> _Data supplied_
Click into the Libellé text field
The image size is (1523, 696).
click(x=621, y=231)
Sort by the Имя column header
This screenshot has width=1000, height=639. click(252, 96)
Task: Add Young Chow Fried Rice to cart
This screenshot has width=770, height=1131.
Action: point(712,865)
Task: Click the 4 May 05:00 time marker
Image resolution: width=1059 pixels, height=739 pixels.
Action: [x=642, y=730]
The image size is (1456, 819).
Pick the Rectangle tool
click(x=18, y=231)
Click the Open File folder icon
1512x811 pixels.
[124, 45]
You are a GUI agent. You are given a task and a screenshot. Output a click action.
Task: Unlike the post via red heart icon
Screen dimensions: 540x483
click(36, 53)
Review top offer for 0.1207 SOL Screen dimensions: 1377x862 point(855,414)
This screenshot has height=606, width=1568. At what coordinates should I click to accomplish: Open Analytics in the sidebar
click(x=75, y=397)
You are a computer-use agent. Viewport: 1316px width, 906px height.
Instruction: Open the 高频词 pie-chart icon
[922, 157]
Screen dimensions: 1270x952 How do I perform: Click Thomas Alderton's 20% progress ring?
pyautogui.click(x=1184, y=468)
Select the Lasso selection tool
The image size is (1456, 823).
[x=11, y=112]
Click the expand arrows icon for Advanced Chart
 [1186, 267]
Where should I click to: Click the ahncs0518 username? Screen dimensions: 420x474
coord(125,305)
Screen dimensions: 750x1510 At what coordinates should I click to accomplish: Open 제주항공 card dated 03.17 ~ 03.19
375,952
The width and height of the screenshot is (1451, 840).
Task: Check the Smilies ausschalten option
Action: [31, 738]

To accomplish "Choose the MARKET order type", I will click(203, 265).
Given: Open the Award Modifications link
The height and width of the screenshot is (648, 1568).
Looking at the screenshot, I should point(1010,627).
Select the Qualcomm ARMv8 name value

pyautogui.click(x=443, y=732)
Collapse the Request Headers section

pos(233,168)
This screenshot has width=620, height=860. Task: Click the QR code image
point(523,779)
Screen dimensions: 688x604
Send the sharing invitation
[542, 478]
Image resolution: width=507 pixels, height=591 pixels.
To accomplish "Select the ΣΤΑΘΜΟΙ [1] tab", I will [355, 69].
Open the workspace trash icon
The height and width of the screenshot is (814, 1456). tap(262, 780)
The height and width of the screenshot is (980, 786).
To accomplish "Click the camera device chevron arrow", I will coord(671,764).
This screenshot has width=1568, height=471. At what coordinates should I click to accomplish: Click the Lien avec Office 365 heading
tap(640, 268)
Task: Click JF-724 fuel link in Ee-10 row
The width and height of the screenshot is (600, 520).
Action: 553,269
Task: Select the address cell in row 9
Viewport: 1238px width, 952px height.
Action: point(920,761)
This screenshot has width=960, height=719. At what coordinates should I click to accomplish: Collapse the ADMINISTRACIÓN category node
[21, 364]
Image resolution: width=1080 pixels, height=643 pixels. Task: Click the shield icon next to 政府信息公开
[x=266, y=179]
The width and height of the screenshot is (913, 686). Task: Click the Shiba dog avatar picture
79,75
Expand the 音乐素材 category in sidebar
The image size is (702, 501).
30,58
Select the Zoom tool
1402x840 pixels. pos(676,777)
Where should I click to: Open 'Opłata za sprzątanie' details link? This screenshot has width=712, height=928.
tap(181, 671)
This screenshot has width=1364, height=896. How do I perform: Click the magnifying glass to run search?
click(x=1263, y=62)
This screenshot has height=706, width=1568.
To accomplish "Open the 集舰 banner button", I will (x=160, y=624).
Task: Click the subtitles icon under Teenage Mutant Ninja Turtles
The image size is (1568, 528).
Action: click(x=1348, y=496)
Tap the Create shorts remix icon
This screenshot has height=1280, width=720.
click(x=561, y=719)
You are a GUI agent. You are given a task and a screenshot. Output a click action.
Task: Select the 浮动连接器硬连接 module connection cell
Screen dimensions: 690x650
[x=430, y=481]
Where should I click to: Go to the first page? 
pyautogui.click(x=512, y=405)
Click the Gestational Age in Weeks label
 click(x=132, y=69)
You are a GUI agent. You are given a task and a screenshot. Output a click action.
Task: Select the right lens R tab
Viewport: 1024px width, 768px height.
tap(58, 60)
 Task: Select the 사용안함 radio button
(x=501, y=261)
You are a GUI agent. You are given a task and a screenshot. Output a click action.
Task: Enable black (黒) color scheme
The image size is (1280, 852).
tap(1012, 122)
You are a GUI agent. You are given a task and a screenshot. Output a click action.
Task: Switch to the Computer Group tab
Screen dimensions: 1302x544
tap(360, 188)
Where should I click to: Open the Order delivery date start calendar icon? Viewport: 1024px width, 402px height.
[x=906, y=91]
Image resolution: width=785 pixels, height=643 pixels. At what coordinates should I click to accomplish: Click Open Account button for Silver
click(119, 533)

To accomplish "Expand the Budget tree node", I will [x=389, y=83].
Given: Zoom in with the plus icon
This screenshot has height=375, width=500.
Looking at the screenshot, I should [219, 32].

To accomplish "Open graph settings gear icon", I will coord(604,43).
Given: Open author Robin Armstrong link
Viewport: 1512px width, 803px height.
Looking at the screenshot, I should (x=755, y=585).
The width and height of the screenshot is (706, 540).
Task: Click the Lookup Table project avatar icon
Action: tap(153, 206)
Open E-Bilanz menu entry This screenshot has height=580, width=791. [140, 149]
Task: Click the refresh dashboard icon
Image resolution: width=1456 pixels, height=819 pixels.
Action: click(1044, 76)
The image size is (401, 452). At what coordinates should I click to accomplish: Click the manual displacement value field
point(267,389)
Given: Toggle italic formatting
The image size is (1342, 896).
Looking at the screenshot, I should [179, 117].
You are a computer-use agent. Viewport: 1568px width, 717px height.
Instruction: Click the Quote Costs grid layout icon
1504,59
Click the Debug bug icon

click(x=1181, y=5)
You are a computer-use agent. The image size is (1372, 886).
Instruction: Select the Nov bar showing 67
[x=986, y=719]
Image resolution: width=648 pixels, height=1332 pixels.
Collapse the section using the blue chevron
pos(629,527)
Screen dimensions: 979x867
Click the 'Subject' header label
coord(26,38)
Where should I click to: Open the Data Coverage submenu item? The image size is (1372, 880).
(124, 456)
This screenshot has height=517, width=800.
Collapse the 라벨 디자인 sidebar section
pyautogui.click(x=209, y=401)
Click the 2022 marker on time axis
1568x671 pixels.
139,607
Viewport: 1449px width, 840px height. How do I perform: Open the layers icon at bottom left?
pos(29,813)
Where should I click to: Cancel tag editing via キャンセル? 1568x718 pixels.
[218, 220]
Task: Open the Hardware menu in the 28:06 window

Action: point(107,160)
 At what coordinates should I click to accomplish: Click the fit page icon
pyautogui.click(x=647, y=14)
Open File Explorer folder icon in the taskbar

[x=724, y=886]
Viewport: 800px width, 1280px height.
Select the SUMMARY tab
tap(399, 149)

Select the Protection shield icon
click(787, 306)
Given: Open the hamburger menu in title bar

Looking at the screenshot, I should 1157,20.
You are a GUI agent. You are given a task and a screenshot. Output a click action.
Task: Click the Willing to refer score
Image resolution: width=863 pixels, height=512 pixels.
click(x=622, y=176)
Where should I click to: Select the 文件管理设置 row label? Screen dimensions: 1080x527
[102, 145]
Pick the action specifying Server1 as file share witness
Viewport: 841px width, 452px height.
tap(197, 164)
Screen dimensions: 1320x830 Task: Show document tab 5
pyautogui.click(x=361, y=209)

> _What to do_
Write out every line of the listing above as a numbered list, leaving out the blank lines.

> _Written answer_
1. Click into the Libellé text field
2. The image size is (1523, 696).
3. click(x=621, y=231)
4. Sort by the Имя column header
5. This screenshot has width=1000, height=639. click(252, 96)
6. Task: Add Young Chow Fried Rice to cart
7. This screenshot has width=770, height=1131.
8. Action: point(712,865)
9. Task: Click the 4 May 05:00 time marker
10. Image resolution: width=1059 pixels, height=739 pixels.
11. Action: [x=642, y=730]
12. The image size is (1456, 819).
13. Pick the Rectangle tool
14. click(x=18, y=231)
15. Click the Open File folder icon
16. 1512x811 pixels.
17. [124, 45]
18. You are a GUI agent. You are given a task and a screenshot. Output a click action.
19. Task: Unlike the post via red heart icon
20. Screen dimensions: 540x483
21. click(36, 53)
22. Review top offer for 0.1207 SOL Screen dimensions: 1377x862 point(855,414)
23. This screenshot has height=606, width=1568. At what coordinates should I click to accomplish: Open Analytics in the sidebar
24. click(x=75, y=397)
25. You are a computer-use agent. Viewport: 1316px width, 906px height.
26. Instruction: Open the 高频词 pie-chart icon
27. [922, 157]
28. Screen dimensions: 1270x952 How do I perform: Click Thomas Alderton's 20% progress ring?
29. pyautogui.click(x=1184, y=468)
30. Select the Lasso selection tool
31. The image size is (1456, 823).
32. [x=11, y=112]
33. Click the expand arrows icon for Advanced Chart
34.  [1186, 267]
35. Where should I click to: Click the ahncs0518 username? Screen dimensions: 420x474
36. coord(125,305)
37. Screen dimensions: 750x1510 At what coordinates should I click to accomplish: Open 제주항공 card dated 03.17 ~ 03.19
38. 375,952
39. The width and height of the screenshot is (1451, 840).
40. Task: Check the Smilies ausschalten option
41. Action: [31, 738]
42. To accomplish "Choose the MARKET order type", I will click(203, 265).
43. Given: Open the Award Modifications link
44. The height and width of the screenshot is (648, 1568).
45. Looking at the screenshot, I should point(1010,627).
46. Select the Qualcomm ARMv8 name value
47. pyautogui.click(x=443, y=732)
48. Collapse the Request Headers section
49. pos(233,168)
50. This screenshot has width=620, height=860. Task: Click the QR code image
51. point(523,779)
52. Screen dimensions: 688x604
53. Send the sharing invitation
54. [542, 478]
55. Image resolution: width=507 pixels, height=591 pixels.
56. To accomplish "Select the ΣΤΑΘΜΟΙ [1] tab", I will [355, 69].
57. Open the workspace trash icon
58. The height and width of the screenshot is (814, 1456). tap(262, 780)
59. The height and width of the screenshot is (980, 786).
60. To accomplish "Click the camera device chevron arrow", I will coord(671,764).
61. This screenshot has width=1568, height=471. At what coordinates should I click to accomplish: Click the Lien avec Office 365 heading
62. tap(640, 268)
63. Task: Click JF-724 fuel link in Ee-10 row
64. The width and height of the screenshot is (600, 520).
65. Action: 553,269
66. Task: Select the address cell in row 9
67. Viewport: 1238px width, 952px height.
68. Action: point(920,761)
69. This screenshot has width=960, height=719. At what coordinates should I click to accomplish: Collapse the ADMINISTRACIÓN category node
70. [21, 364]
71. Image resolution: width=1080 pixels, height=643 pixels. Task: Click the shield icon next to 政府信息公开
72. [x=266, y=179]
73. The width and height of the screenshot is (913, 686). Task: Click the Shiba dog avatar picture
74. 79,75
75. Expand the 音乐素材 category in sidebar
76. The image size is (702, 501).
77. 30,58
78. Select the Zoom tool
79. 1402x840 pixels. pos(676,777)
80. Where should I click to: Open 'Opłata za sprzątanie' details link? This screenshot has width=712, height=928.
81. tap(181, 671)
82. This screenshot has width=1364, height=896. How do I perform: Click the magnifying glass to run search?
83. click(x=1263, y=62)
84. This screenshot has height=706, width=1568.
85. To accomplish "Open the 集舰 banner button", I will (x=160, y=624).
86. Task: Click the subtitles icon under Teenage Mutant Ninja Turtles
87. The image size is (1568, 528).
88. Action: click(x=1348, y=496)
89. Tap the Create shorts remix icon
90. This screenshot has height=1280, width=720.
91. click(x=561, y=719)
92. You are a GUI agent. You are given a task and a screenshot. Output a click action.
93. Task: Select the 浮动连接器硬连接 module connection cell
94. Screen dimensions: 690x650
95. [x=430, y=481]
96. Where should I click to: Go to the first page? 
97. pyautogui.click(x=512, y=405)
98. Click the Gestational Age in Weeks label
99.  click(x=132, y=69)
100. You are a GUI agent. You are given a task and a screenshot. Output a click action.
101. Task: Select the right lens R tab
102. Viewport: 1024px width, 768px height.
103. tap(58, 60)
104.  Task: Select the 사용안함 radio button
105. (x=501, y=261)
106. You are a GUI agent. You are given a task and a screenshot. Output a click action.
107. Task: Enable black (黒) color scheme
108. The image size is (1280, 852).
109. tap(1012, 122)
110. You are a GUI agent. You are given a task and a screenshot. Output a click action.
111. Task: Switch to the Computer Group tab
112. Screen dimensions: 1302x544
113. tap(360, 188)
114. Where should I click to: Open the Order delivery date start calendar icon? Viewport: 1024px width, 402px height.
115. [x=906, y=91]
116. Image resolution: width=785 pixels, height=643 pixels. At what coordinates should I click to accomplish: Click Open Account button for Silver
117. click(119, 533)
118. To accomplish "Expand the Budget tree node", I will [x=389, y=83].
119. Given: Zoom in with the plus icon
120. This screenshot has height=375, width=500.
121. Looking at the screenshot, I should [219, 32].
122. To accomplish "Open graph settings gear icon", I will coord(604,43).
123. Given: Open author Robin Armstrong link
124. Viewport: 1512px width, 803px height.
125. Looking at the screenshot, I should (x=755, y=585).
126. The width and height of the screenshot is (706, 540).
127. Task: Click the Lookup Table project avatar icon
128. Action: tap(153, 206)
129. Open E-Bilanz menu entry This screenshot has height=580, width=791. [140, 149]
130. Task: Click the refresh dashboard icon
131. Image resolution: width=1456 pixels, height=819 pixels.
132. Action: click(1044, 76)
133. The image size is (401, 452). At what coordinates should I click to accomplish: Click the manual displacement value field
134. point(267,389)
135. Given: Toggle italic formatting
136. The image size is (1342, 896).
137. Looking at the screenshot, I should [179, 117].
138. You are a computer-use agent. Viewport: 1568px width, 717px height.
139. Instruction: Click the Quote Costs grid layout icon
140. 1504,59
141. Click the Debug bug icon
142. click(x=1181, y=5)
143. You are a computer-use agent. The image size is (1372, 886).
144. Instruction: Select the Nov bar showing 67
145. [x=986, y=719]
146. Image resolution: width=648 pixels, height=1332 pixels.
147. Collapse the section using the blue chevron
148. pos(629,527)
149. Screen dimensions: 979x867
150. Click the 'Subject' header label
151. coord(26,38)
152. Where should I click to: Open the Data Coverage submenu item? The image size is (1372, 880).
153. (124, 456)
154. This screenshot has height=517, width=800.
155. Collapse the 라벨 디자인 sidebar section
156. pyautogui.click(x=209, y=401)
157. Click the 2022 marker on time axis
158. 1568x671 pixels.
159. 139,607
160. Viewport: 1449px width, 840px height. How do I perform: Open the layers icon at bottom left?
161. pos(29,813)
162. Where should I click to: Cancel tag editing via キャンセル? 1568x718 pixels.
163. [218, 220]
164. Task: Open the Hardware menu in the 28:06 window
165. Action: point(107,160)
166.  At what coordinates should I click to accomplish: Click the fit page icon
167. pyautogui.click(x=647, y=14)
168. Open File Explorer folder icon in the taskbar
169. [x=724, y=886]
170. Viewport: 800px width, 1280px height.
171. Select the SUMMARY tab
172. tap(399, 149)
173. Select the Protection shield icon
174. click(787, 306)
175. Given: Open the hamburger menu in title bar
176. Looking at the screenshot, I should 1157,20.
177. You are a GUI agent. You are given a task and a screenshot. Output a click action.
178. Task: Click the Willing to refer score
179. Image resolution: width=863 pixels, height=512 pixels.
180. click(x=622, y=176)
181. Where should I click to: Select the 文件管理设置 row label? Screen dimensions: 1080x527
182. [102, 145]
183. Pick the action specifying Server1 as file share witness
184. Viewport: 841px width, 452px height.
185. tap(197, 164)
186. Screen dimensions: 1320x830 Task: Show document tab 5
187. pyautogui.click(x=361, y=209)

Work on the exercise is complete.